Data: Begin
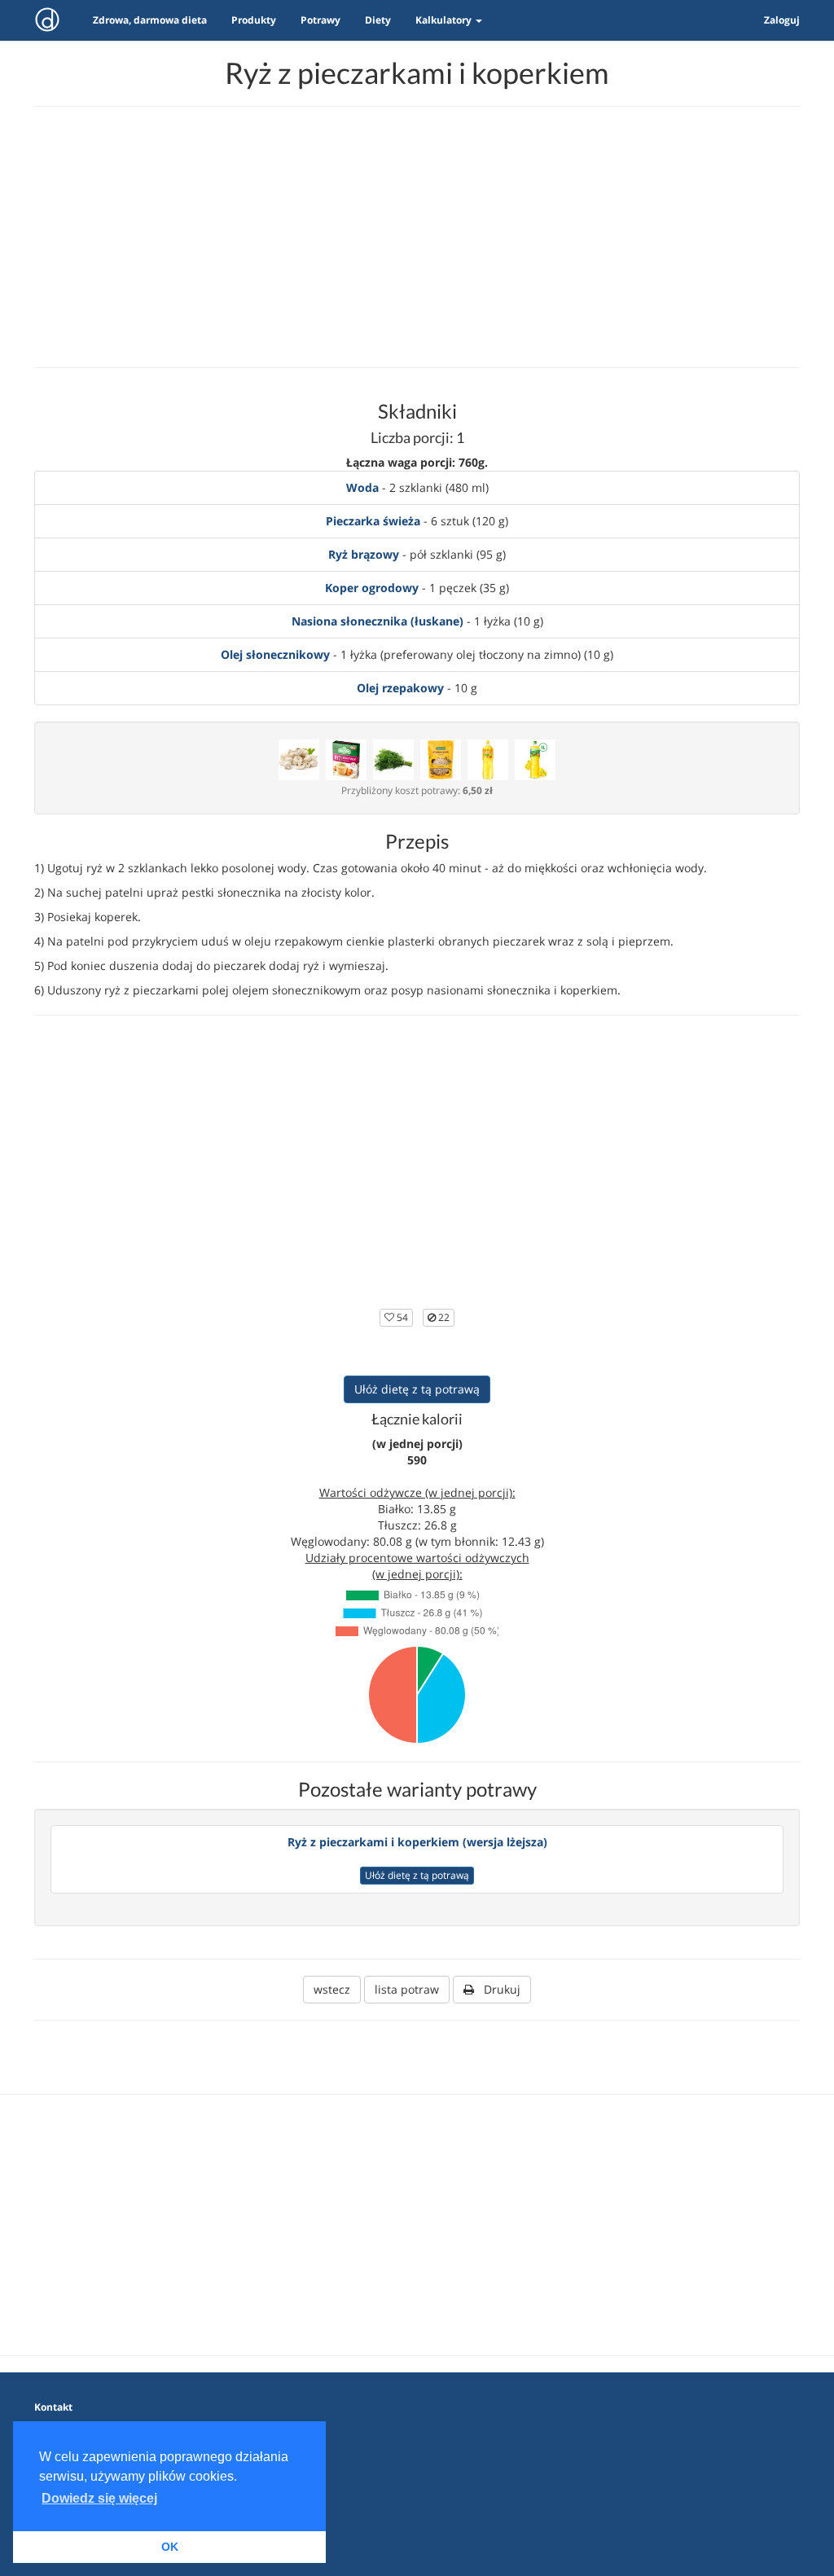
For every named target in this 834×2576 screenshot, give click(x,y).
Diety (378, 20)
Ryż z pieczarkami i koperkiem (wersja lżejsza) (417, 1842)
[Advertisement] (417, 237)
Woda (362, 487)
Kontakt (53, 2407)
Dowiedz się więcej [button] (99, 2498)
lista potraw (407, 1989)
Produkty (253, 20)
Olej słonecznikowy (275, 654)
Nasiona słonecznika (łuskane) (377, 621)
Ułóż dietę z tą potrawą (417, 1389)
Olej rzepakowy (400, 688)
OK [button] (169, 2546)
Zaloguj (782, 20)
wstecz (332, 1989)
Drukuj (497, 1989)
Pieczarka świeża (373, 521)
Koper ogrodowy (372, 587)
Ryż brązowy (363, 554)
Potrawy (320, 20)
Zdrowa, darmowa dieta (150, 20)
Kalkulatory (444, 20)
Data: End
- [Exercise directions]: Leave out any pictures and return exactly the lines from the beginning of the data through the line with "Ułóż dietę z tą potrawą (417, 1389)", inclusive.

- [Expected output]:
For every named target in this 834×2576 screenshot, give click(x,y).
Diety (378, 20)
Ryż z pieczarkami i koperkiem (wersja lżejsza) (417, 1842)
[Advertisement] (417, 237)
Woda (362, 487)
Kontakt (53, 2407)
Dowiedz się więcej [button] (99, 2498)
lista potraw (407, 1989)
Produkty (253, 20)
Olej słonecznikowy (275, 654)
Nasiona słonecznika (łuskane) (377, 621)
Ułóż dietę z tą potrawą (417, 1389)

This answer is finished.